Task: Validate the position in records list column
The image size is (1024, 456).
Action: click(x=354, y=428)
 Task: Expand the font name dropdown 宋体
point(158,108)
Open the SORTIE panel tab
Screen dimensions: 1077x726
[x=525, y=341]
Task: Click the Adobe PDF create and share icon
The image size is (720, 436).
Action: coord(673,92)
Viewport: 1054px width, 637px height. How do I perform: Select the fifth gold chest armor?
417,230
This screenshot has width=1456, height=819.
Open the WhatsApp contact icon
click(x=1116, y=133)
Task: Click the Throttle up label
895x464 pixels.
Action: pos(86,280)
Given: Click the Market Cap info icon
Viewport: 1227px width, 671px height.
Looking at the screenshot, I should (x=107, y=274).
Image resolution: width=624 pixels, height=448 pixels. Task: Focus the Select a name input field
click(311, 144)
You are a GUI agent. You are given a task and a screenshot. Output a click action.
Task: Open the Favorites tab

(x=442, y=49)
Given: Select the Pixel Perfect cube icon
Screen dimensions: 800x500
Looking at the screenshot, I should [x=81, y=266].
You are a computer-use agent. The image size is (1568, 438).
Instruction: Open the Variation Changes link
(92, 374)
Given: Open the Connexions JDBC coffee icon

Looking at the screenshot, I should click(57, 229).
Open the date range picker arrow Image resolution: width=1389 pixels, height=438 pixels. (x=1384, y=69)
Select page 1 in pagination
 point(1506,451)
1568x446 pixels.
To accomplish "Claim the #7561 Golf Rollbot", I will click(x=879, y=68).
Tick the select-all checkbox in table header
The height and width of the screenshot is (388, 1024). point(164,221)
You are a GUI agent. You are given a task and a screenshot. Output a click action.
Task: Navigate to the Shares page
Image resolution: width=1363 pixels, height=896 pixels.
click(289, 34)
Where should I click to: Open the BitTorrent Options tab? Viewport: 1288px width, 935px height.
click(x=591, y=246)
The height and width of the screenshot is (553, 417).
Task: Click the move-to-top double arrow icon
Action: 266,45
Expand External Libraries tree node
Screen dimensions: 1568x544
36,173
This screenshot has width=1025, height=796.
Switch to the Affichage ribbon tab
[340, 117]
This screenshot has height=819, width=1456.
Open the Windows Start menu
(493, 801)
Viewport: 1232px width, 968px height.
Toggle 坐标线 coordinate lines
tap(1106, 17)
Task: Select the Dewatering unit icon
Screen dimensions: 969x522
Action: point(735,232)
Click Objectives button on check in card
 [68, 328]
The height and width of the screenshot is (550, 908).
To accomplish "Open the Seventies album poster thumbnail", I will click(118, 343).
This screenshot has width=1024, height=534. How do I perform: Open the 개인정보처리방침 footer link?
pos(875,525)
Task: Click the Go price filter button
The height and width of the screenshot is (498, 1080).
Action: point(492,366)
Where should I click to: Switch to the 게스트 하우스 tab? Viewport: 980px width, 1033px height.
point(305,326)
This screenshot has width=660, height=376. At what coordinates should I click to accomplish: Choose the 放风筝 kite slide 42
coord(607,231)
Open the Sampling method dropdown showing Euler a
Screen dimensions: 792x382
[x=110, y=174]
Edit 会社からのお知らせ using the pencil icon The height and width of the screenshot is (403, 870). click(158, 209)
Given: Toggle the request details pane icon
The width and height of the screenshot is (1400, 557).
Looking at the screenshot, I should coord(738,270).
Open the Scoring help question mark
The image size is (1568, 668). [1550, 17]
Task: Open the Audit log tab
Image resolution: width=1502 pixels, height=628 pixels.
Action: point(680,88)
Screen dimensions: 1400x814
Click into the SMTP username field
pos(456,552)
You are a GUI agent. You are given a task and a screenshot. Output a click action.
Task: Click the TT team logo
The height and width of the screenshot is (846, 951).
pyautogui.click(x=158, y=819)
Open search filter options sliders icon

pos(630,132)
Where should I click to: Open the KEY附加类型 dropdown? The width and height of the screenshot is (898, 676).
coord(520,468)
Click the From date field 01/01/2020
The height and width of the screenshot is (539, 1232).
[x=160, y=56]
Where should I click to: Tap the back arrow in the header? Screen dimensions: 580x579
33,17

•••

= What you are asked to do =
Once you have read the records above, write them out again exactly.

= Response below =
Task: Validate the position in records list column
The image size is (1024, 456).
Action: click(x=354, y=428)
 Task: Expand the font name dropdown 宋体
point(158,108)
Open the SORTIE panel tab
Screen dimensions: 1077x726
[x=525, y=341]
Task: Click the Adobe PDF create and share icon
The image size is (720, 436).
Action: coord(673,92)
Viewport: 1054px width, 637px height. How do I perform: Select the fifth gold chest armor?
417,230
This screenshot has width=1456, height=819.
Open the WhatsApp contact icon
click(x=1116, y=133)
Task: Click the Throttle up label
895x464 pixels.
Action: pos(86,280)
Given: Click the Market Cap info icon
Viewport: 1227px width, 671px height.
Looking at the screenshot, I should (x=107, y=274).
Image resolution: width=624 pixels, height=448 pixels. Task: Focus the Select a name input field
click(311, 144)
You are a GUI agent. You are given a task and a screenshot. Output a click action.
Task: Open the Favorites tab

(x=442, y=49)
Given: Select the Pixel Perfect cube icon
Screen dimensions: 800x500
Looking at the screenshot, I should [x=81, y=266].
You are a computer-use agent. The image size is (1568, 438).
Instruction: Open the Variation Changes link
(92, 374)
Given: Open the Connexions JDBC coffee icon

Looking at the screenshot, I should click(57, 229).
Open the date range picker arrow Image resolution: width=1389 pixels, height=438 pixels. (x=1384, y=69)
Select page 1 in pagination
 point(1506,451)
1568x446 pixels.
To accomplish "Claim the #7561 Golf Rollbot", I will click(x=879, y=68).
Tick the select-all checkbox in table header
The height and width of the screenshot is (388, 1024). point(164,221)
You are a GUI agent. You are given a task and a screenshot. Output a click action.
Task: Navigate to the Shares page
Image resolution: width=1363 pixels, height=896 pixels.
click(289, 34)
Where should I click to: Open the BitTorrent Options tab? Viewport: 1288px width, 935px height.
click(x=591, y=246)
The height and width of the screenshot is (553, 417).
Task: Click the move-to-top double arrow icon
Action: 266,45
Expand External Libraries tree node
Screen dimensions: 1568x544
36,173
This screenshot has width=1025, height=796.
Switch to the Affichage ribbon tab
[340, 117]
This screenshot has height=819, width=1456.
Open the Windows Start menu
(493, 801)
Viewport: 1232px width, 968px height.
Toggle 坐标线 coordinate lines
tap(1106, 17)
Task: Select the Dewatering unit icon
Screen dimensions: 969x522
Action: point(735,232)
Click Objectives button on check in card
 [68, 328]
The height and width of the screenshot is (550, 908).
To accomplish "Open the Seventies album poster thumbnail", I will click(118, 343).
This screenshot has width=1024, height=534. How do I perform: Open the 개인정보처리방침 footer link?
pos(875,525)
Task: Click the Go price filter button
The height and width of the screenshot is (498, 1080).
Action: point(492,366)
Where should I click to: Switch to the 게스트 하우스 tab? Viewport: 980px width, 1033px height.
point(305,326)
This screenshot has width=660, height=376. At what coordinates should I click to accomplish: Choose the 放风筝 kite slide 42
coord(607,231)
Open the Sampling method dropdown showing Euler a
Screen dimensions: 792x382
[x=110, y=174]
Edit 会社からのお知らせ using the pencil icon The height and width of the screenshot is (403, 870). click(158, 209)
Given: Toggle the request details pane icon
The width and height of the screenshot is (1400, 557).
Looking at the screenshot, I should coord(738,270).
Open the Scoring help question mark
The image size is (1568, 668). [1550, 17]
Task: Open the Audit log tab
Image resolution: width=1502 pixels, height=628 pixels.
Action: point(680,88)
Screen dimensions: 1400x814
Click into the SMTP username field
pos(456,552)
You are a GUI agent. You are given a task and a screenshot. Output a click action.
Task: Click the TT team logo
The height and width of the screenshot is (846, 951).
pyautogui.click(x=158, y=819)
Open search filter options sliders icon

pos(630,132)
Where should I click to: Open the KEY附加类型 dropdown? The width and height of the screenshot is (898, 676).
coord(520,468)
Click the From date field 01/01/2020
The height and width of the screenshot is (539, 1232).
[x=160, y=56]
Where should I click to: Tap the back arrow in the header? Screen dimensions: 580x579
33,17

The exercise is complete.